━━━━━ DATA FOR REVIEW ━━━━━

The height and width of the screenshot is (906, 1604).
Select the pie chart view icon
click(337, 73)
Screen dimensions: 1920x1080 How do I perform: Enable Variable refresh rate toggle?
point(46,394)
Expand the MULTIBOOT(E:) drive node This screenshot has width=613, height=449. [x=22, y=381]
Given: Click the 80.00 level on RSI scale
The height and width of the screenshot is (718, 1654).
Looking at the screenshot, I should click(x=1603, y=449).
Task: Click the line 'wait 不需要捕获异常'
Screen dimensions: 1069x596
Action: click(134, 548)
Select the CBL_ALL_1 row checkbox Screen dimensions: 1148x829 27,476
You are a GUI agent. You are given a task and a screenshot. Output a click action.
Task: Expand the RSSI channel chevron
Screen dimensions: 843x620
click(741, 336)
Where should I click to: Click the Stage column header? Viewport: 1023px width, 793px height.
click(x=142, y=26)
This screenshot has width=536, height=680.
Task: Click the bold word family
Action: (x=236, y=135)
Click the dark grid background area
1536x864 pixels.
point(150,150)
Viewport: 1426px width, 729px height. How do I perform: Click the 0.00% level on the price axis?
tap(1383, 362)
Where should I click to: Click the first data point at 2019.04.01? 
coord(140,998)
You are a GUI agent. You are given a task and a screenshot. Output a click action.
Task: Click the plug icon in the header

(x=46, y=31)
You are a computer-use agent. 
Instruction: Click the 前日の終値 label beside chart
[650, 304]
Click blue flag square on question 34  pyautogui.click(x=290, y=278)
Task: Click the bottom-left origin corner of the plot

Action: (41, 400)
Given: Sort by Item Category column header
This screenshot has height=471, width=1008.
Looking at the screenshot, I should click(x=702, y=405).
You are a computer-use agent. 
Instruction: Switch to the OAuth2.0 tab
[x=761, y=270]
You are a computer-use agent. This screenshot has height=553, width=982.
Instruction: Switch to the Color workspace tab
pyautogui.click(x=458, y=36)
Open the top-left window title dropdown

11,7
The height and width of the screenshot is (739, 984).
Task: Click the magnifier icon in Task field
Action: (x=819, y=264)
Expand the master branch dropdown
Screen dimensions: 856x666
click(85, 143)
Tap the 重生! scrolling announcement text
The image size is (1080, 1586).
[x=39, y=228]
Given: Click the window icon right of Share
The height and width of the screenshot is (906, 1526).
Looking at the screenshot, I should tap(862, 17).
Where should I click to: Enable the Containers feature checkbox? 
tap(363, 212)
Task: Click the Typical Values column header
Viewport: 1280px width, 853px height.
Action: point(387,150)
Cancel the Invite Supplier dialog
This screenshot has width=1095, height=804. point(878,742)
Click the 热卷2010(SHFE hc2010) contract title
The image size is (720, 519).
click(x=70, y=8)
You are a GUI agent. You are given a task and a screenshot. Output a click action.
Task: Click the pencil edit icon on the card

━━━━━

(TASK GOAL) Print all the data above word for word.

(THE COMPLETED TASK)
The height and width of the screenshot is (906, 1604).
Select the pie chart view icon
click(337, 73)
Screen dimensions: 1920x1080 How do I perform: Enable Variable refresh rate toggle?
point(46,394)
Expand the MULTIBOOT(E:) drive node This screenshot has width=613, height=449. [x=22, y=381]
Given: Click the 80.00 level on RSI scale
The height and width of the screenshot is (718, 1654).
Looking at the screenshot, I should click(x=1603, y=449).
Task: Click the line 'wait 不需要捕获异常'
Screen dimensions: 1069x596
Action: click(134, 548)
Select the CBL_ALL_1 row checkbox Screen dimensions: 1148x829 27,476
You are a GUI agent. You are given a task and a screenshot. Output a click action.
Task: Expand the RSSI channel chevron
Screen dimensions: 843x620
click(741, 336)
Where should I click to: Click the Stage column header? Viewport: 1023px width, 793px height.
click(x=142, y=26)
This screenshot has width=536, height=680.
Task: Click the bold word family
Action: (x=236, y=135)
Click the dark grid background area
1536x864 pixels.
point(150,150)
Viewport: 1426px width, 729px height. How do I perform: Click the 0.00% level on the price axis?
tap(1383, 362)
Where should I click to: Click the first data point at 2019.04.01? 
coord(140,998)
You are a GUI agent. You are given a task and a screenshot. Output a click action.
Task: Click the plug icon in the header

(x=46, y=31)
You are a computer-use agent. 
Instruction: Click the 前日の終値 label beside chart
[650, 304]
Click blue flag square on question 34  pyautogui.click(x=290, y=278)
Task: Click the bottom-left origin corner of the plot

Action: (41, 400)
Given: Sort by Item Category column header
This screenshot has height=471, width=1008.
Looking at the screenshot, I should click(x=702, y=405).
You are a computer-use agent. 
Instruction: Switch to the OAuth2.0 tab
[x=761, y=270]
You are a computer-use agent. This screenshot has height=553, width=982.
Instruction: Switch to the Color workspace tab
pyautogui.click(x=458, y=36)
Open the top-left window title dropdown

11,7
The height and width of the screenshot is (739, 984).
Task: Click the magnifier icon in Task field
Action: (x=819, y=264)
Expand the master branch dropdown
Screen dimensions: 856x666
click(85, 143)
Tap the 重生! scrolling announcement text
The image size is (1080, 1586).
[x=39, y=228]
Given: Click the window icon right of Share
The height and width of the screenshot is (906, 1526).
Looking at the screenshot, I should tap(862, 17).
Where should I click to: Enable the Containers feature checkbox? 
tap(363, 212)
Task: Click the Typical Values column header
Viewport: 1280px width, 853px height.
Action: point(387,150)
Cancel the Invite Supplier dialog
This screenshot has width=1095, height=804. point(878,742)
Click the 热卷2010(SHFE hc2010) contract title
The image size is (720, 519).
click(x=70, y=8)
You are a GUI agent. You are given a task and a screenshot. Output a click action.
Task: Click the pencil edit icon on the card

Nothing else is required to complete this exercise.